With the 40-years-to-life plea deal completed, the former hardware-store clerk won’t be available for parole until he’s 76-year-old, explained Brooklyn DA Charles Hynes, who said Kletzky’s parents agreed to a plea so aspects of their child’s gruesome death wouldn’t be discussed in graphic detail at trial.

Kletzky’s family was happy they didn’t have to revisit the killing in a Brooklyn courtroom.

“There is no way one can comprehend or understand the unspeakable pain of losing a child,” Kletzky’s parents said in a letter read by Assemblyman Dov Hikind (D–Borough Park), who allocated $1 million in state funds so security cameras could be installed in Borough Park and Midwood in the wake of Kletzky’s murder — a measure that was criticized when it was learned that an ultra-Orthodox religious group that discourages Jews from reporting sex crimes to police without first consulting a rabbi would be put in charge of placing and monitoring the cameras. “Today we close the door on this one aspect of our tragedy.”

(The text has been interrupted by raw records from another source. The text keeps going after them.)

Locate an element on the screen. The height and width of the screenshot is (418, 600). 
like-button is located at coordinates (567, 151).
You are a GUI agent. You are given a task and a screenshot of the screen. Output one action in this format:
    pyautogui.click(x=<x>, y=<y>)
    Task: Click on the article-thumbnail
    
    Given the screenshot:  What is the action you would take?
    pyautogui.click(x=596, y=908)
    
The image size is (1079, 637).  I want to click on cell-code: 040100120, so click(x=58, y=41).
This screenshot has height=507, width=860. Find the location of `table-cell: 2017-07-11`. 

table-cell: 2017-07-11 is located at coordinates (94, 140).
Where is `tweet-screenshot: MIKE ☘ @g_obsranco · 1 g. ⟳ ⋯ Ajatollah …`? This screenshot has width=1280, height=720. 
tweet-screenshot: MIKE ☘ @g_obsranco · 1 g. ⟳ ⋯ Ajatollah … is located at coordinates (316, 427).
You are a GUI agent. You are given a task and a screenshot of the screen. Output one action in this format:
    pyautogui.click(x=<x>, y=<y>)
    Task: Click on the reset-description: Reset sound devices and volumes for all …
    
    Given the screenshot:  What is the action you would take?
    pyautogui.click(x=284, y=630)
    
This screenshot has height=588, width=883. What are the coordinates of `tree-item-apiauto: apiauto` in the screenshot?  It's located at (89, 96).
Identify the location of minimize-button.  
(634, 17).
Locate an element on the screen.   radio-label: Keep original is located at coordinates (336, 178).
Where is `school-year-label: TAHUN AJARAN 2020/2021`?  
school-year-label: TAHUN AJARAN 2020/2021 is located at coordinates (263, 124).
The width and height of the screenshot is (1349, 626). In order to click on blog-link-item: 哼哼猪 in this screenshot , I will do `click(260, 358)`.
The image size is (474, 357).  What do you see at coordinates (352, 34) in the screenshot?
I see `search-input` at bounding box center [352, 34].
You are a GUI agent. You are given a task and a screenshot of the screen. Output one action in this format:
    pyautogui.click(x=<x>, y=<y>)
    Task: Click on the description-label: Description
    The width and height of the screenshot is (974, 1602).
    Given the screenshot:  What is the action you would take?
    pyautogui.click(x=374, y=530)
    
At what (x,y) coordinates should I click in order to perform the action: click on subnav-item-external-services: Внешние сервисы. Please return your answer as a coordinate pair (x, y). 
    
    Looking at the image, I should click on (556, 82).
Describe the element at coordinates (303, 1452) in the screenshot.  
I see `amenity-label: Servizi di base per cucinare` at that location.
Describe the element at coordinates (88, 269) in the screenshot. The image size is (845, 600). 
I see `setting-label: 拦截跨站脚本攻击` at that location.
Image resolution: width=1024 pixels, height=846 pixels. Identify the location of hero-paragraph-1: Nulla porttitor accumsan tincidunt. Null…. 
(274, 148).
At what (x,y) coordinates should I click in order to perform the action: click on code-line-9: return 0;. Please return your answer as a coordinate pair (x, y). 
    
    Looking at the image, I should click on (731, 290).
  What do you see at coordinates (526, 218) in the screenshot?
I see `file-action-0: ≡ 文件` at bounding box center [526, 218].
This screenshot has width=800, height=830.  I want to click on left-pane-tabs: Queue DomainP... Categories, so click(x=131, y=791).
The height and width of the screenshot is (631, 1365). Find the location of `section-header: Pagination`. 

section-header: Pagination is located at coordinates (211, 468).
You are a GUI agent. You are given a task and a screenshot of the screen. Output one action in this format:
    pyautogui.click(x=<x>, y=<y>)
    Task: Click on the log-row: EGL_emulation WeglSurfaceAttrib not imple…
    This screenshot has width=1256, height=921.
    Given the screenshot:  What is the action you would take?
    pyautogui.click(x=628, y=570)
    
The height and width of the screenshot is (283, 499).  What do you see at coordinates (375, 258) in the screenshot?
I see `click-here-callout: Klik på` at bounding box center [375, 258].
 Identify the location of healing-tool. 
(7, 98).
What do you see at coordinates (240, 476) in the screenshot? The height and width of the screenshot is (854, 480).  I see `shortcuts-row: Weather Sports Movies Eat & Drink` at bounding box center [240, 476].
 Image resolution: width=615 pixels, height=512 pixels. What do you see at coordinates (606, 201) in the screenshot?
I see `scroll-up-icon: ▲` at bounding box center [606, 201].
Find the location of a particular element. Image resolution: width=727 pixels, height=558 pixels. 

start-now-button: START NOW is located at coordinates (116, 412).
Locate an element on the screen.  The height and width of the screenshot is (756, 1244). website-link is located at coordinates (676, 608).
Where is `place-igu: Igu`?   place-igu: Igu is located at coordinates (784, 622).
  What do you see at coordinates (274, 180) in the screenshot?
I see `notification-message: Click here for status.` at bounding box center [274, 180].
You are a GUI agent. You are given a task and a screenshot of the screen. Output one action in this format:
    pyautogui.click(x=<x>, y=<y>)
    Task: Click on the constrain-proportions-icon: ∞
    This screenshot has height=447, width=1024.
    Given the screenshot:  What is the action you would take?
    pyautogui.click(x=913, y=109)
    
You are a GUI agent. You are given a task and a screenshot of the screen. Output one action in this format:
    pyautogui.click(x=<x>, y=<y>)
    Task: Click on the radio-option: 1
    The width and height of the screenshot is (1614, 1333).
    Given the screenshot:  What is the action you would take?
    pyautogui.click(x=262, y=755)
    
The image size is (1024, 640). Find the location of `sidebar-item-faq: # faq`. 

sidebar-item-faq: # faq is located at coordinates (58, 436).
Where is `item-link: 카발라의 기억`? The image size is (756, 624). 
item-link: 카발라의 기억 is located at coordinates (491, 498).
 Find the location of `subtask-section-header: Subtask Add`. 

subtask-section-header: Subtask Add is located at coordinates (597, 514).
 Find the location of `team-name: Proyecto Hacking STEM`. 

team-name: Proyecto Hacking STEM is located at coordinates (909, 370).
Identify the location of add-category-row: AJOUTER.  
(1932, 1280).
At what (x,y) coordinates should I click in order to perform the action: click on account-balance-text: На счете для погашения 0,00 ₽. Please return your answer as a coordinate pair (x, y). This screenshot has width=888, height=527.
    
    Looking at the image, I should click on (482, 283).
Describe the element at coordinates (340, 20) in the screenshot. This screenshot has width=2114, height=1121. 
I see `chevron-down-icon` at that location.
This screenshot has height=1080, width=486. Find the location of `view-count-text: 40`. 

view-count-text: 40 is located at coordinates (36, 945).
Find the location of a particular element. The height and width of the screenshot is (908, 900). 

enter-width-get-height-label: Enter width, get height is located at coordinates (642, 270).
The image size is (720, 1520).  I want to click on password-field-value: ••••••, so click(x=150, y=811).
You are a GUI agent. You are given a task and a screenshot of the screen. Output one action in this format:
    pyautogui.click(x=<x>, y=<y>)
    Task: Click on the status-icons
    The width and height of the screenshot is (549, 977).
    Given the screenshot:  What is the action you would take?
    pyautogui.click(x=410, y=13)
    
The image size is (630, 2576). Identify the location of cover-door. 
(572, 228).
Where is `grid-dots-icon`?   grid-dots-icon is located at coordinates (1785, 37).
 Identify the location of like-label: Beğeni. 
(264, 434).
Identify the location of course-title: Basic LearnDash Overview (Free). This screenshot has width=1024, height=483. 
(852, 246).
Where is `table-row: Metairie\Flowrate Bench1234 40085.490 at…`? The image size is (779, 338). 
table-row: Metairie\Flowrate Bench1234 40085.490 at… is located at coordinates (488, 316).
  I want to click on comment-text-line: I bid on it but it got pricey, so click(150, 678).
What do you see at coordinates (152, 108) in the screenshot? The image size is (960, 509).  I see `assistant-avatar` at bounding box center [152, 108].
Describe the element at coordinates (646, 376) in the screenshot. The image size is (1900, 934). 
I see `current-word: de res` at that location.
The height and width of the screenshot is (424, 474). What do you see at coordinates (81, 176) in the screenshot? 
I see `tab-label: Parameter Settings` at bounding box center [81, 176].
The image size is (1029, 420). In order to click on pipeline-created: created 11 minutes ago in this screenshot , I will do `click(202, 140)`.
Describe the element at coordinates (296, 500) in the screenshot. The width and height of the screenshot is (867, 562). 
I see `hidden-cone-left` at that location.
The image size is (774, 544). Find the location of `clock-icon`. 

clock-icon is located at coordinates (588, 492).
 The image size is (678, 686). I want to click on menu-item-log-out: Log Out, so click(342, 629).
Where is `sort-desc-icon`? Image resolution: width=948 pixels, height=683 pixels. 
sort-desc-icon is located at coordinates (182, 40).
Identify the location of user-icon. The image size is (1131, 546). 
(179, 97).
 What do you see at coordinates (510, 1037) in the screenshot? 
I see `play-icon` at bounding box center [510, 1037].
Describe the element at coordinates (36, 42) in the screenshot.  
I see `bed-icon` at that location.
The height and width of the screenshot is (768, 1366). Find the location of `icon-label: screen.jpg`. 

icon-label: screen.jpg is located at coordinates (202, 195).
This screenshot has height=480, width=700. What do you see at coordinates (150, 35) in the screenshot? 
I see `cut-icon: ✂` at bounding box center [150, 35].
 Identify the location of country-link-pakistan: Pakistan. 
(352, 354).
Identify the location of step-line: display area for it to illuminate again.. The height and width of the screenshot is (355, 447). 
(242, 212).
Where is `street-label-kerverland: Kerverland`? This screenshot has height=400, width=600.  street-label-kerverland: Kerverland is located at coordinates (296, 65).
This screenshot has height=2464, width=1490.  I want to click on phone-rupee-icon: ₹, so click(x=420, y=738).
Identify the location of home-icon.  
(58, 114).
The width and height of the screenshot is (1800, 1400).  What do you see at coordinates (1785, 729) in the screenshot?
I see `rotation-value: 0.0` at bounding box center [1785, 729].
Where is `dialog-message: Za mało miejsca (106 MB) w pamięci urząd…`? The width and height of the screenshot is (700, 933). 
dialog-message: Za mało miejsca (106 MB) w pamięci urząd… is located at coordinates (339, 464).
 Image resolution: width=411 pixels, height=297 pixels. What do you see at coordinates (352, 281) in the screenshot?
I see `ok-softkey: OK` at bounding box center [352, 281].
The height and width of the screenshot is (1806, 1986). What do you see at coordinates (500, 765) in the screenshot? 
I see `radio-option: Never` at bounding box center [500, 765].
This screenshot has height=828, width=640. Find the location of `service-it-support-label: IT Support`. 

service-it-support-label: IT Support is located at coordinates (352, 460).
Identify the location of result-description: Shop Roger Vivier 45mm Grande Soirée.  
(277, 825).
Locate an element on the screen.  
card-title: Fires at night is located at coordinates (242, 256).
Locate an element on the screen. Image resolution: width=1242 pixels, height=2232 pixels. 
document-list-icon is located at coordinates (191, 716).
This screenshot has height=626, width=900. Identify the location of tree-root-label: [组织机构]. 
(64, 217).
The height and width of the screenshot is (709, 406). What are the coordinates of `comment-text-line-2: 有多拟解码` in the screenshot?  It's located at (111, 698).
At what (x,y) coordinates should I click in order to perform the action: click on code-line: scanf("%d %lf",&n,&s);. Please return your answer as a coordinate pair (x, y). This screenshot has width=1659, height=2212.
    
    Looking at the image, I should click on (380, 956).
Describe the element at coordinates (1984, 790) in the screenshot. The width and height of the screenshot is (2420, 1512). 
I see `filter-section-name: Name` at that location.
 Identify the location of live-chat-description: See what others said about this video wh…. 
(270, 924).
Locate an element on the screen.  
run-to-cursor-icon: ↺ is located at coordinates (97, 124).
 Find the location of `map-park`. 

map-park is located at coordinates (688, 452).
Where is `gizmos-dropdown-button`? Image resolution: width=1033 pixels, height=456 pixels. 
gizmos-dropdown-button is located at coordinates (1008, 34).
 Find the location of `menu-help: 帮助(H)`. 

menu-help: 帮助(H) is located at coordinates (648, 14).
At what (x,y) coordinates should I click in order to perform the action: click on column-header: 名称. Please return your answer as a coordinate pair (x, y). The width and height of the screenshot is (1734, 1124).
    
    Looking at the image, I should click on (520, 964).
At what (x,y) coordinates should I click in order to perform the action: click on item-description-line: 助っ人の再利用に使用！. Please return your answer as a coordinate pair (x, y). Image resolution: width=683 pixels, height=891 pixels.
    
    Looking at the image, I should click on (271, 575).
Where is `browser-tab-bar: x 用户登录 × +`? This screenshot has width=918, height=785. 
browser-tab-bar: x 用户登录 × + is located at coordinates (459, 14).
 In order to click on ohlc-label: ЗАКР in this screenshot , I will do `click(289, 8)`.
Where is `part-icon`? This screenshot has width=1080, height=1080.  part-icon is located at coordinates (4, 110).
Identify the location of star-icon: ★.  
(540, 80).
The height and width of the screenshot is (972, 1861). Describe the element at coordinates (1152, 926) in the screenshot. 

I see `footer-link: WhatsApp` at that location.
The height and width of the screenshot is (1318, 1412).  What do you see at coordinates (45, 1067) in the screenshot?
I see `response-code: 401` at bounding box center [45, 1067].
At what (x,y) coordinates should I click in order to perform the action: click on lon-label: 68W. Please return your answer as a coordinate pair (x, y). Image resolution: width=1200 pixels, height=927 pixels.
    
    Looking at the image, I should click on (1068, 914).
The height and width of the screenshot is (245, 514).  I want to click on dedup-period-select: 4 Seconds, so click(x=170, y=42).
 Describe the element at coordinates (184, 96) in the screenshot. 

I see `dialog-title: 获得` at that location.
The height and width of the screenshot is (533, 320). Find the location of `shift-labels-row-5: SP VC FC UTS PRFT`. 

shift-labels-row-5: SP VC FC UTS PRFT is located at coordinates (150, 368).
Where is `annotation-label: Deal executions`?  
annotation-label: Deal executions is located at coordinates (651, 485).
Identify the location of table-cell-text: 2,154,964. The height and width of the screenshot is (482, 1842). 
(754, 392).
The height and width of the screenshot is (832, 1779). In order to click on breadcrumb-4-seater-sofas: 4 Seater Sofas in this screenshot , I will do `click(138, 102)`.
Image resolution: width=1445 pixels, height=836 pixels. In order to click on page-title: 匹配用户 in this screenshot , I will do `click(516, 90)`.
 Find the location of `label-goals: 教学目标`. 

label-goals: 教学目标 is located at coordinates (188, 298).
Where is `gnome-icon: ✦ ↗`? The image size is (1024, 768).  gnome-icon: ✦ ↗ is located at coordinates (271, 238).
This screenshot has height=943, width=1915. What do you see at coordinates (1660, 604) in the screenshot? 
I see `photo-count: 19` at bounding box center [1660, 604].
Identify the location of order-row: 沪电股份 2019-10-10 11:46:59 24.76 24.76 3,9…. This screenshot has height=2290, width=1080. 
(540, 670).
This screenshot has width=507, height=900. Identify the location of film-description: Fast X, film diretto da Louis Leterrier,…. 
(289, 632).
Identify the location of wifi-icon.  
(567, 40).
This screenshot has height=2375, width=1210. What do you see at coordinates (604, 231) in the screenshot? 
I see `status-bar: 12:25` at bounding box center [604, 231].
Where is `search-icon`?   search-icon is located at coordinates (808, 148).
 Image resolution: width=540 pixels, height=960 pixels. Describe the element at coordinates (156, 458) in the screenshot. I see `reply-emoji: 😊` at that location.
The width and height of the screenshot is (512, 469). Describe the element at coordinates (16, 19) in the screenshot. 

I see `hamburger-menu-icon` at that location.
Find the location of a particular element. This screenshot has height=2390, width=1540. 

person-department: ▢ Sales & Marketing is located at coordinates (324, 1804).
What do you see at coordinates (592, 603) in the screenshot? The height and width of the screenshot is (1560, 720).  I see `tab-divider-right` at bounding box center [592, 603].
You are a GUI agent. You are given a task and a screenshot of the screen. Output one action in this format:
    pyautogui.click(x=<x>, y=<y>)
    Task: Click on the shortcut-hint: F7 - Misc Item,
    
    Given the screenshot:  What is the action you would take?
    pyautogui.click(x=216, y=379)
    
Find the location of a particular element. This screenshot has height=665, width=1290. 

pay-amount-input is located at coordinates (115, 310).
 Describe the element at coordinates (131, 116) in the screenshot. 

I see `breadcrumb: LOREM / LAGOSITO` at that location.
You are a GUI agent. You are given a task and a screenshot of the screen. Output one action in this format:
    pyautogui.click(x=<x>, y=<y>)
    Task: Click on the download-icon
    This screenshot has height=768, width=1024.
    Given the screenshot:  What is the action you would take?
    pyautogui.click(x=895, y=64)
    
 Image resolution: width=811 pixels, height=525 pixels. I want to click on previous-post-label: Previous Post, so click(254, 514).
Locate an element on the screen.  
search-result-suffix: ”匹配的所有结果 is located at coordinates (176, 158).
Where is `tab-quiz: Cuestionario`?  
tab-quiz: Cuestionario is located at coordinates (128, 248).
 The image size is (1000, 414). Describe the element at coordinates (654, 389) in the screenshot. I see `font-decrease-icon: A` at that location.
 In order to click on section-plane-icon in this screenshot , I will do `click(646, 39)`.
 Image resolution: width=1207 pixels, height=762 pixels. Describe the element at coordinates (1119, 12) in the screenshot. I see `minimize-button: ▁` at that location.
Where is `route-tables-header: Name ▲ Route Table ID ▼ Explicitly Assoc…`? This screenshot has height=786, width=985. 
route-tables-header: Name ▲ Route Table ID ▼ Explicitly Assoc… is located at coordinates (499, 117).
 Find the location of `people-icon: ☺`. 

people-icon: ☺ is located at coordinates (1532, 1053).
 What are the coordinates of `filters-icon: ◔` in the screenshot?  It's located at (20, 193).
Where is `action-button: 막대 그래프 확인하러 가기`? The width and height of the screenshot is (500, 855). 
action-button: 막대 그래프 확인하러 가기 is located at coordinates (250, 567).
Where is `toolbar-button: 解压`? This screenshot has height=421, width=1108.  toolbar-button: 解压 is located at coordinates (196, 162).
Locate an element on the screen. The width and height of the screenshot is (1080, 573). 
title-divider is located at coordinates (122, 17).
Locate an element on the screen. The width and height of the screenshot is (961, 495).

Investigators who tracked down and arrested Aron feel that justice has been served.

“He’s pleading guilty to a top count,” a law-enforcement source told our sister publication, the New York Post. “Aron is getting the sentence he would have gotten at trial.”

Aron’s defense agreed to the plea deal, but still contend that their client wasn’t mentally fit to stand trial, even though a psychiatrist’s report showed that Levi wasn’t unbalanced enough to plead insanity.

“He is very remorseful in his own way and unfortunately his mental capacity precludes him from expressing that,” defense lawyer Jennifer McCann told the Daily News.

Aron will return to court on Aug. 29 for sentencing.